When poetry gets under your skin,even the breaking of daily bread becomes a nuisance until you get to paper and pen or a computer keyboard. To keep from going completely mad, I have decided to publish, between the usual stammering blog epistles from China, 70 of those nagging poems: some soaked in long shadows, a few needing work and hanging out in shivering constellations ahead of me, and a several new transcriptions of old voices that were drowned out by fear, silenced by critique (academics, out of habit can deconstruct an ego right along with a good piece of writing)  or those that I poorly deciphered  and committed to paper because I was an inexperienced translator of my own heart….

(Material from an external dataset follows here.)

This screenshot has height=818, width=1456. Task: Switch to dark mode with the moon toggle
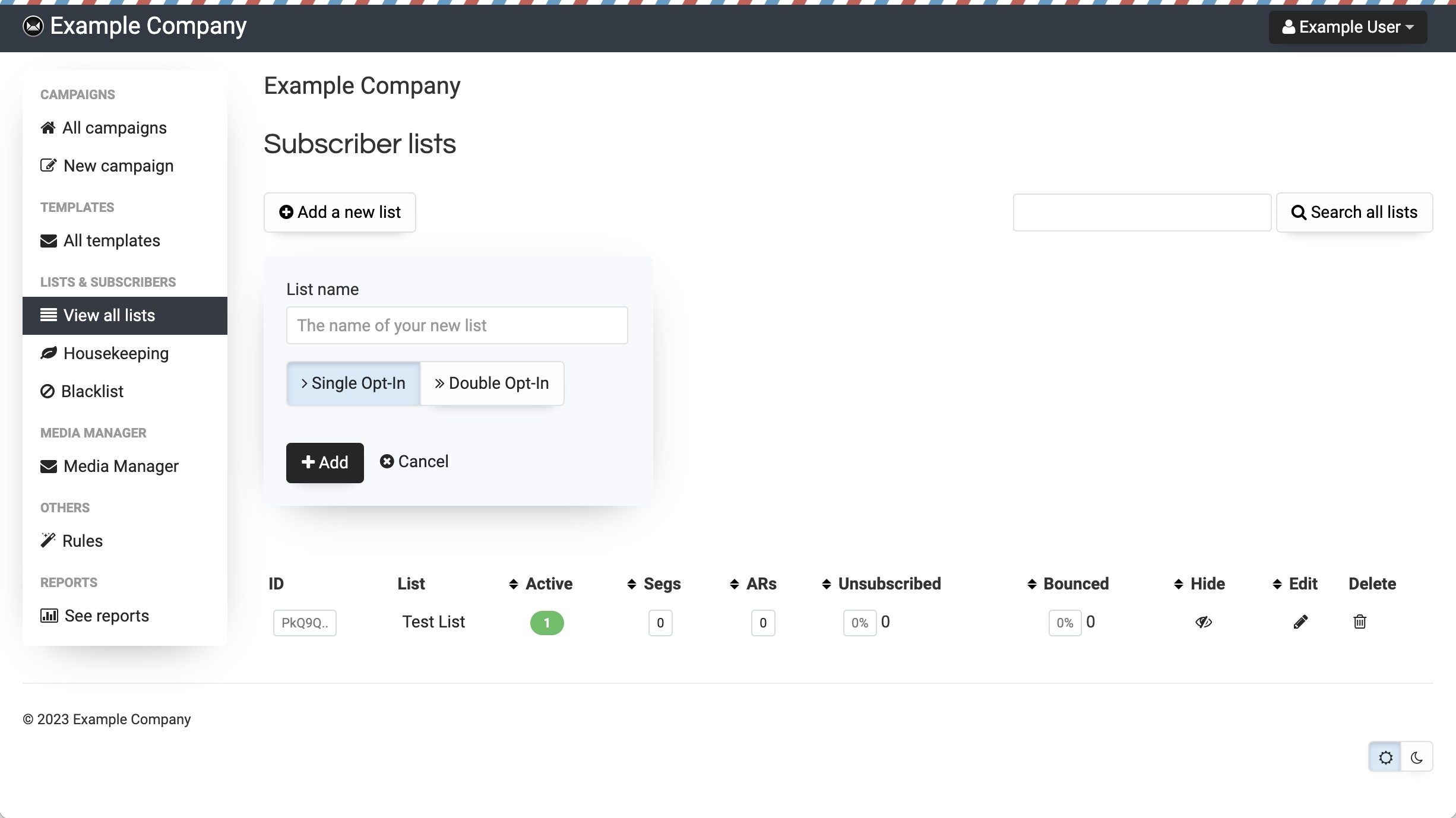coord(1416,757)
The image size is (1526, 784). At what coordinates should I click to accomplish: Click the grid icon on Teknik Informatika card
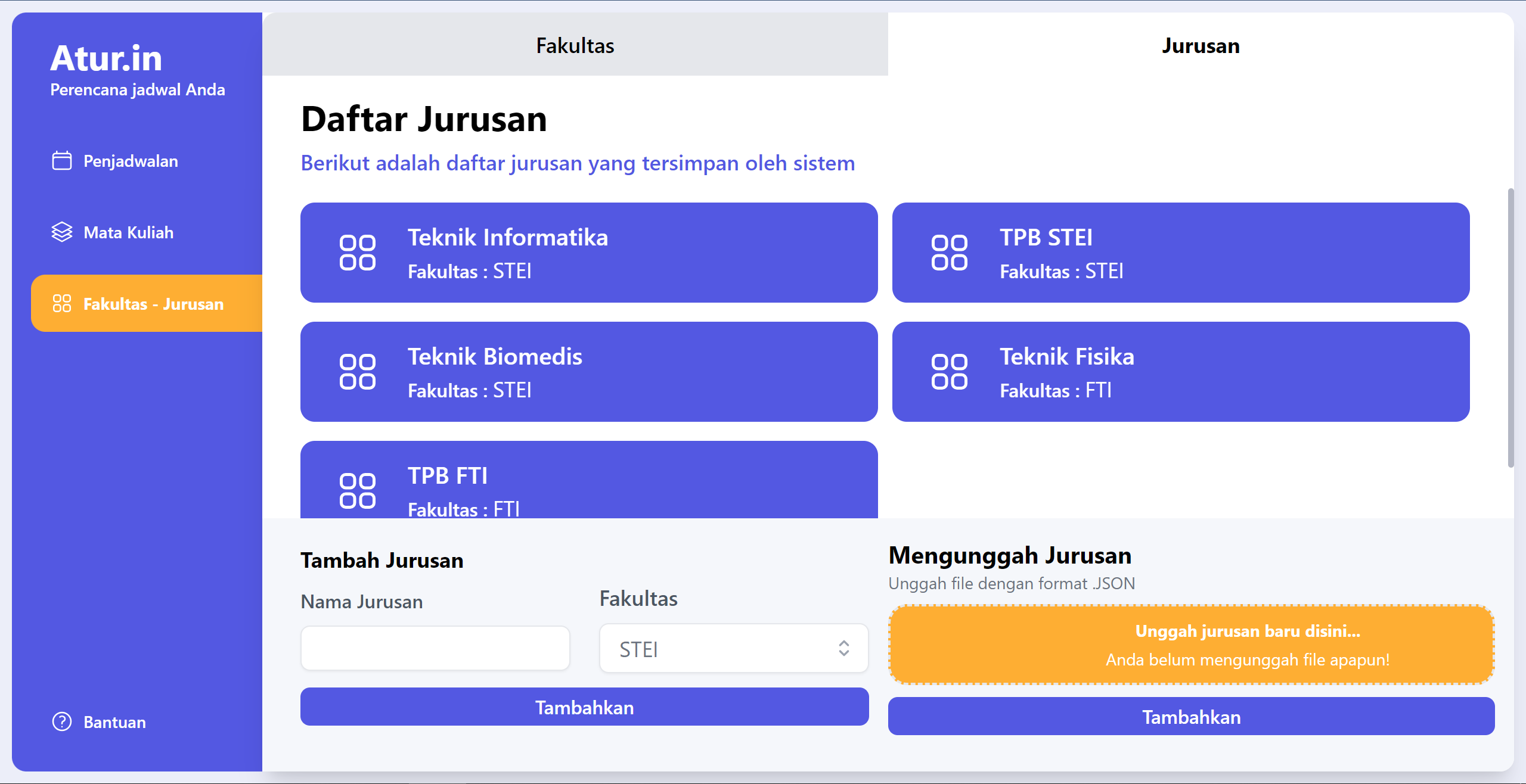tap(358, 253)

When I have them all placed here on OMBW, I will order them into as cohesive a collection as the myriad experiences of my life these past few years will allow and then offer them to you as a PDF. But, first things first: I just have to get them down on virtual paper. I hope you don’t mind.

I will start with one that some of you may have read before:  It is a poem that I first wrote to explain how I feel about a profession that has nourished me for three decades and was inspired in part by a visit to the Appalachian Mountains with three writing teachers on a retreat where where I finally really understood the quote by Jacques Barzu:In teaching you cannot see the fruit of a day’s work.  It is invisible and remains so, maybe for twenty years.” He was talking about students and teachers…

Teaching

I want to be witches knees and elbows:
roots just barely visible enough above the ground
to stumble into a child’s imagination forever.

I want to be a breeze blowing through
a community of Aspen trees–barely forceful enough
to waken leaves, while not quieting the birds

I want to be the loneliness in the center of a Chinese Fiscus seed
dropped from some kid’s pocket at the Colorado Sand Dunes,
and everyone guessing how it is I came to be there.